— Exercise directions —
Output exactly the lines that run from the top of the entries to the line holding "Task: Click the camera", including both of those lines.

— Given records —
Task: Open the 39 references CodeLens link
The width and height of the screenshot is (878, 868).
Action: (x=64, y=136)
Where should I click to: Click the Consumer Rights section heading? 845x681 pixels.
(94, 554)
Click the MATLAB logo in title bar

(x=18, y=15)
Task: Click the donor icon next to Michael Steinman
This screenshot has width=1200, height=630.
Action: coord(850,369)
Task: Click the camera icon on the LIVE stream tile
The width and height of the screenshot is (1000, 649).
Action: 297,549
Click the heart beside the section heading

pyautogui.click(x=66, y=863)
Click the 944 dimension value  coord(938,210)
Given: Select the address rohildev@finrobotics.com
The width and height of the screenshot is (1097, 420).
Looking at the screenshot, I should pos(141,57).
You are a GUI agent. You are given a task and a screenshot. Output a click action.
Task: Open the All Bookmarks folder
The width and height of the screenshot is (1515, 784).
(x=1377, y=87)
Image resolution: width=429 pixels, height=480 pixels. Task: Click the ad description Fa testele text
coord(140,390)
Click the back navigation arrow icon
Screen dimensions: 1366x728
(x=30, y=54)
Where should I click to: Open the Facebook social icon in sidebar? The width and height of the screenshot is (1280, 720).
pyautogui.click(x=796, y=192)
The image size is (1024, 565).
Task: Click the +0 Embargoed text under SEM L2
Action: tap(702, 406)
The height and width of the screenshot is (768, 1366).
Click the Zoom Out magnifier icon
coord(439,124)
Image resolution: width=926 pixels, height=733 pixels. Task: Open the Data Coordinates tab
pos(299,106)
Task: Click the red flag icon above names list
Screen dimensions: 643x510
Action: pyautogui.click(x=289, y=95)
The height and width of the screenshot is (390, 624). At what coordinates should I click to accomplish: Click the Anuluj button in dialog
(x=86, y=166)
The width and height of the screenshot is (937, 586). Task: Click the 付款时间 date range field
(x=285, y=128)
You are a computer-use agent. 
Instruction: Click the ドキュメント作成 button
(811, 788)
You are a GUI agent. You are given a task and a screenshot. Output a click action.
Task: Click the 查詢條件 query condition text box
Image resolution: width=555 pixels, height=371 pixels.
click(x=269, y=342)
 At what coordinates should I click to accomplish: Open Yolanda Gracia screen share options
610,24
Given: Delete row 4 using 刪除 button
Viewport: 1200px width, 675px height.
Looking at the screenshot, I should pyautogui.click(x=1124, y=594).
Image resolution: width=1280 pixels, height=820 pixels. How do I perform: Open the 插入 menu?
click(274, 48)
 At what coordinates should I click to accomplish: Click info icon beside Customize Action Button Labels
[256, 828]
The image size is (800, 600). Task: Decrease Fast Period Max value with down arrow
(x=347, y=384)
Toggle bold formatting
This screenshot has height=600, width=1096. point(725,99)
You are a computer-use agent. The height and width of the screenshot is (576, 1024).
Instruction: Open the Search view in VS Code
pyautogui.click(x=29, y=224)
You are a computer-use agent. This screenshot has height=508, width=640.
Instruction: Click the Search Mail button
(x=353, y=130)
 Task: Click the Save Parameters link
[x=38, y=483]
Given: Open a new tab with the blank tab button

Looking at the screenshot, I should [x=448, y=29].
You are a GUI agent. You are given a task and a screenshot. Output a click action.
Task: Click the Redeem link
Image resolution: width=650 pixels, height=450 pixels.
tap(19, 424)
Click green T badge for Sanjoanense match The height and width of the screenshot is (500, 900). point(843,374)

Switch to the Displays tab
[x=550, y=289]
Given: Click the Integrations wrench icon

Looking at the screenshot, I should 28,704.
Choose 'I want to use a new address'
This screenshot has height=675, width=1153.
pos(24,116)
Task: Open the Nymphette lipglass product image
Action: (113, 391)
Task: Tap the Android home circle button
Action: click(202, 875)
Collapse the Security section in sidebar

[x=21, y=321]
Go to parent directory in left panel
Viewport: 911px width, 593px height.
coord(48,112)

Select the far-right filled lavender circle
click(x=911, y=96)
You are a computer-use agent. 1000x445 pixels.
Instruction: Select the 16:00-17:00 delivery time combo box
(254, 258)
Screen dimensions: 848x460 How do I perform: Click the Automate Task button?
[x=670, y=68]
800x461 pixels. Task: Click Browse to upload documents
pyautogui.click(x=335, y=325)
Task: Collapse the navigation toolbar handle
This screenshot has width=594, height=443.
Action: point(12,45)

— Exercise result —
Task: Open the 39 references CodeLens link
The width and height of the screenshot is (878, 868).
Action: (x=64, y=136)
Where should I click to: Click the Consumer Rights section heading? 845x681 pixels.
(94, 554)
Click the MATLAB logo in title bar

(x=18, y=15)
Task: Click the donor icon next to Michael Steinman
This screenshot has width=1200, height=630.
Action: coord(850,369)
Task: Click the camera icon on the LIVE stream tile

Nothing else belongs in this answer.